Mas se a função de nossa mente é desenvolver uma visão do mundo, um mundo que possa ser perigoso, então esses aspectos da cognição são o que fazemos melhor para nossa sobrevivência. Em um mundo que pode e acaba matando você, você tem que fazer tudo pessoal. Selecionamos rapidamente o que é bom ou ruim e melhoramos a capacidade de nos proteger e garantir que os eventos futuros sejam antecipados, especialmente se eles são susceptíveis de serem perigosos. O fato de que isso nos faz sentir miserável é uma questão separada. Esta organização cognitiva é projetada para a sobrevivência, focada exclusivamente no que poderia prejudicá-lo e, em última análise, não há esperança, pois todos somos mortais. Essa aceitação da mortalidade é talvez o motivo da presença da morte e ideação, tentativas e compromisso do suicídio.

Aaron Beck e seus colegas continuam relatando que: "Uma maneira de entender o transtorno de pensamento na depressão é conceitualizá-lo em termos de modos" primitivos "versus" maduros "de organização da realidade" (p.14). Dentro da nossa linha de pensamento, se vemos a depressão como um estado natural sem os truques da esperança, podemos interpretar esta excelente descrição de "mudanças primitivas … na sua organização cognitiva". Ao invés de um abraço maduro dessa bolsa de truques, aqueles com depressão estão presos sem o seu próprio saco de truques. É aí que entra a CBT. Resultando em um arco narrativo de que a nossa vida tem grandes benefícios e prazer e sucesso e realização, a CBT é uma maneira de aceitar esta mochila de truques que acompanha a esperança. Parafraseando Dan Gilbert, fabricamos felicidade. A conclusão é que aceitamos e promovemos certas crenças que arredondam as bordas de nosso destino final – nós enganamos nossa morte iminente ao ter esses momentos de celebração como migalhas de pão no caminho do nirvana.

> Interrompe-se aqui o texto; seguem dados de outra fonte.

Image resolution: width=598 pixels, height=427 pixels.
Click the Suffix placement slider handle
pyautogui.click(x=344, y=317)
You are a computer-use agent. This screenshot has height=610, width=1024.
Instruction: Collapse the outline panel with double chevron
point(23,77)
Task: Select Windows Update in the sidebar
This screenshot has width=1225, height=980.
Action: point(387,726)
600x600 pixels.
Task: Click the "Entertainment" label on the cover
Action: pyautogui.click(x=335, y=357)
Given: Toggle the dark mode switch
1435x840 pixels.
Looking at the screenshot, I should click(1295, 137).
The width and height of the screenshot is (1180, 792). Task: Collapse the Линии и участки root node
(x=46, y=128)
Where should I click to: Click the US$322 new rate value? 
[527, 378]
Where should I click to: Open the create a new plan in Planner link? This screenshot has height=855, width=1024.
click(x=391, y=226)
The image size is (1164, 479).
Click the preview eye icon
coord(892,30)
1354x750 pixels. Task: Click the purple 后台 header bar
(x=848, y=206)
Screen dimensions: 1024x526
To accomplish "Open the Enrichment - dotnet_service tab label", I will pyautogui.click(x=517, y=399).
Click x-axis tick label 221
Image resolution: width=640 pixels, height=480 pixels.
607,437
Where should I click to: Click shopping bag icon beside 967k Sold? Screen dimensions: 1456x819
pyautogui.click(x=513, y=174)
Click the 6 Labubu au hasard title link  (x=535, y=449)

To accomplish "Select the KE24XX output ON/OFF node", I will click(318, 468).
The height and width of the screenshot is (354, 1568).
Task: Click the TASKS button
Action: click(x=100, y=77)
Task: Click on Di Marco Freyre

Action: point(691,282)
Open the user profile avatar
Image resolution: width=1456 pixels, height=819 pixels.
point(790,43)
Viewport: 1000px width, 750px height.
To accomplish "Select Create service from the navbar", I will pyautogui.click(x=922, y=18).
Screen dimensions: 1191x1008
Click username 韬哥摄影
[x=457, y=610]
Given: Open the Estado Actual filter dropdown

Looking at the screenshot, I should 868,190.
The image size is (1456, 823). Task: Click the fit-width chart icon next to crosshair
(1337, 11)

Compreender como mantemos essa ilusão – de esperança – por tanto tempo é o pino da psicologia humana. À medida que envelhecemos, perdemos esse brilho de esperança. Nós enfrentamos nossa mortalidade de forma íntima e pessoal. Como resultado, a depressão aumenta com a idade mais avançada. Do primeiro passo que tomamos, buscamos a independência. Nosso cérebro ganha domínio na predição do ambiente em que vivemos e adquirindo uma sensação de autodomínio, até mesmo da arrogância. Nós controlamos os outros quando temos uma disposição positiva, quando temos um enredo positivo. Nosso cérebro entende essa vantagem. Nosso arco narrativo positivo atrai outros e nosso cérebro ganha melhor domínio do meio ambiente. O domínio do nosso cérebro é talvez apenas compreendido em uma idade mais avançada, quando o saco de truques se desintegra. A questão é se é melhor ser feliz e viver em uma ilusão de esperança ou estar deprimido e estar certo. A história de Pandora de Hesíodo pode ter revelado uma verdade mais profunda.